«… porque lo único que importaba era sentir, disfrutar, vivir….»
por Bóreas Sanfiel
Nunca antes había visto aparearse dos gatos, y aunque ya sabía más o menos cómo era, mi madre siempre que tiene oportunidad dice aquello de «gratis ni la gata al gato, que sus buenos arañazos le cuesta», me sorprendió la violencia del acto. Sus maullidos llamaron mi atención, gritos desesperados del macho pidiendo cubrir a la hembra, de ella reclamándole a él un acto de valentía. Salí a la calle y los vi hechos un ovillo, dando zarpazos y mordiscos a diestro y siniestro mientras levantaban una nube de pelos. Me quedé observando cómo se enzarzaban en aquella lucha sin cuartel por perpetuar la especie y pensé que la naturaleza es caprichosa y cruel en ocasiones, obligando a soportar dolor para conseguir placer.
Miré sin recato, no sé si por curiosidad u otro sentimiento, y descubrí que no era el único observador. Allí estaba aquel chico joven y desgarbado que veía pasar cada noche con la mochila colgada del pecho, supongo que para guarecerlo del frescor de la noche de otoño, allí estábamos los dos como voyeristas del acto que se representaba delante de nosotros sin ningún pudor, crudo en su realismo, violento en su concepción, dos seres buscando placer en primera instancia, pero con el fin último de perpetuar la especie. Y fue el compartir con él aquella visión lo que encendió instinto más animal, el sexo. Durante unos minutos ninguno dijo nada, pero los dos estábamos más pendientes del otro que de los animales que seguían peleándose, buscábamos el momento, el motivo, el deseo en los ojos. Mi cuerpo templaba de frenesí, se encendía con la sola posibilidad de ser suyo, de sentirle, de permitir que aquel extraño dejase de serlo por unos minutos.

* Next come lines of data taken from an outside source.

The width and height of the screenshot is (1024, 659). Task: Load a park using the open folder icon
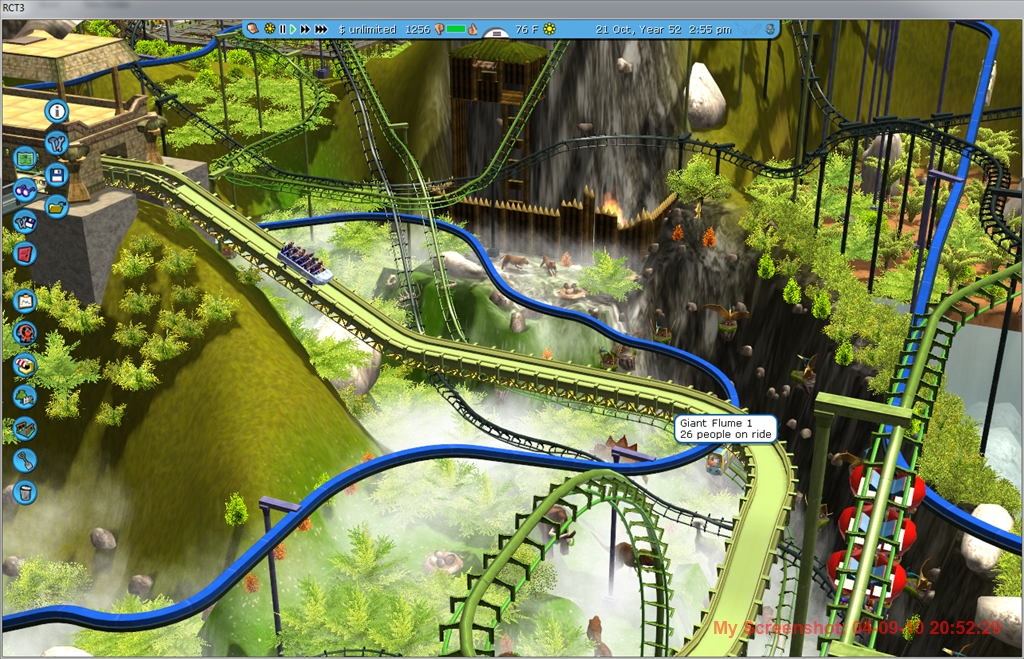click(56, 206)
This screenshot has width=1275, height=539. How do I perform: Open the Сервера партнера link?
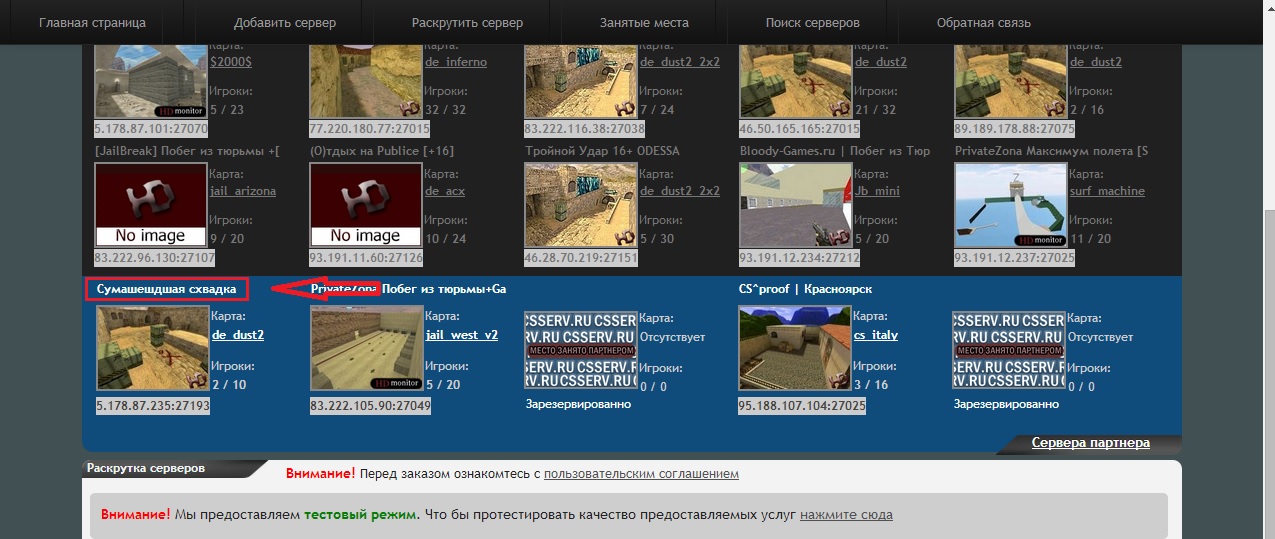point(1091,442)
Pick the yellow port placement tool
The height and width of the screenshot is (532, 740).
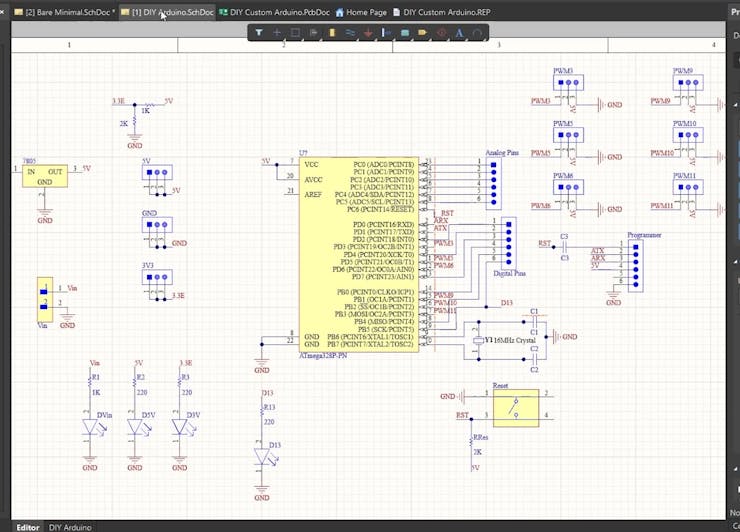tap(423, 33)
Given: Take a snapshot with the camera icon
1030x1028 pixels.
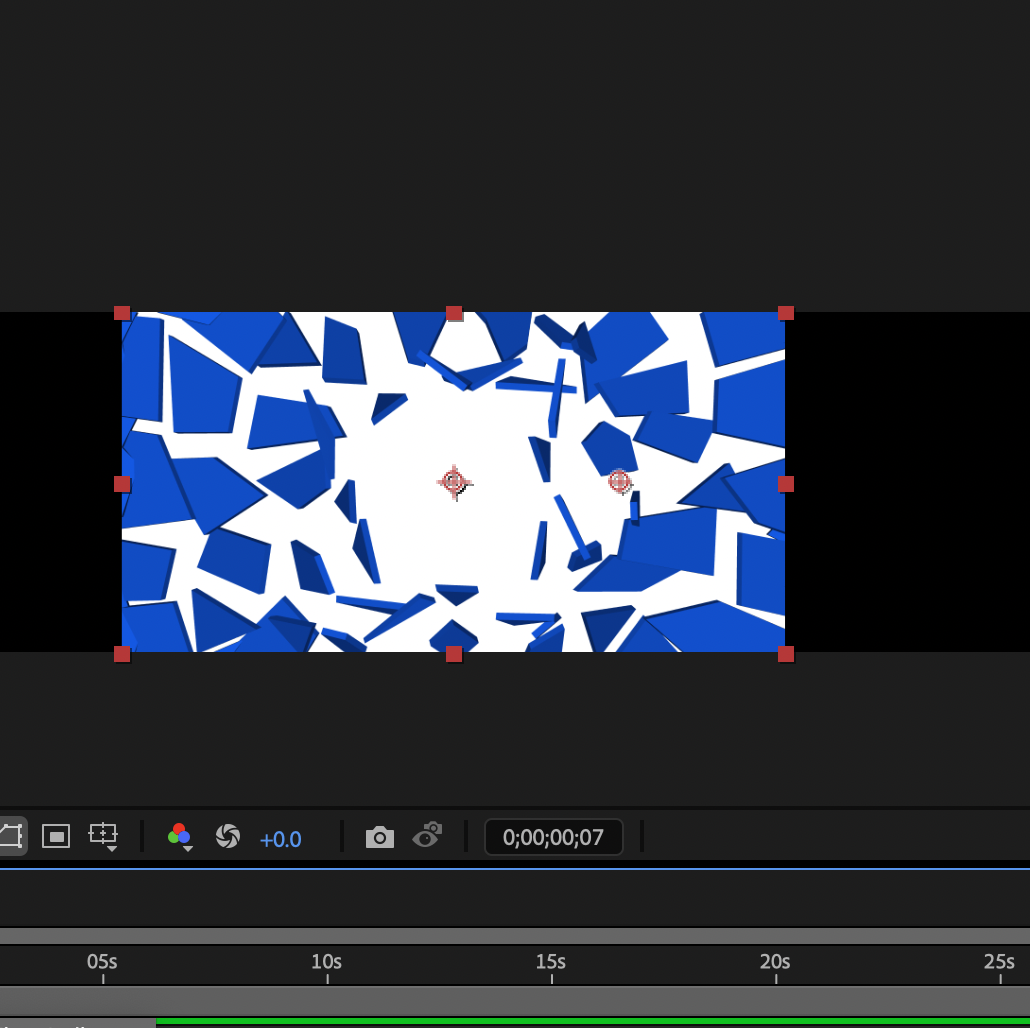Looking at the screenshot, I should tap(380, 837).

Al final me acerqué y le hablé.
– Estarán así un buen rato.
– Nunca lo había visto.
– Yo tampoco.
– Da morbo, ¿verdad?
En ese momento supe lo que iba a pasar, sin arañazos ni mordiscos, sin gritos ni maullidos, pero que íbamos a acabar de la misma forma que los gatos que se peleaban delante de nosotros. Le invité a pasar y fueron las últimas palabras que salieron de nuestros labios que desde entonces sólo gimieron. Lo hicimos de pie, deprisa, con ganas, nos entregamos como sólo dos extraños lo pueden hacer, egoístamente, sin prejuicios, porque lo único que importaba era sentir, disfrutar, vivir.
Ha pasado un mes desde entonces, y nos vemos todas las noches para entregarnos sin ningún compromiso, seguimos siendo dos desconocidos que se regalan la piel y esconden el alma, como aquellos gatos, pero que viven un celo permanente, un ansia infinita de poseer, de someterse. No necesito conocerle ni darme a conocer, sólo necesito que me ronde cada noche, que maúlle bajo mi ventana, que convierta la oscuridad en un templo de placer.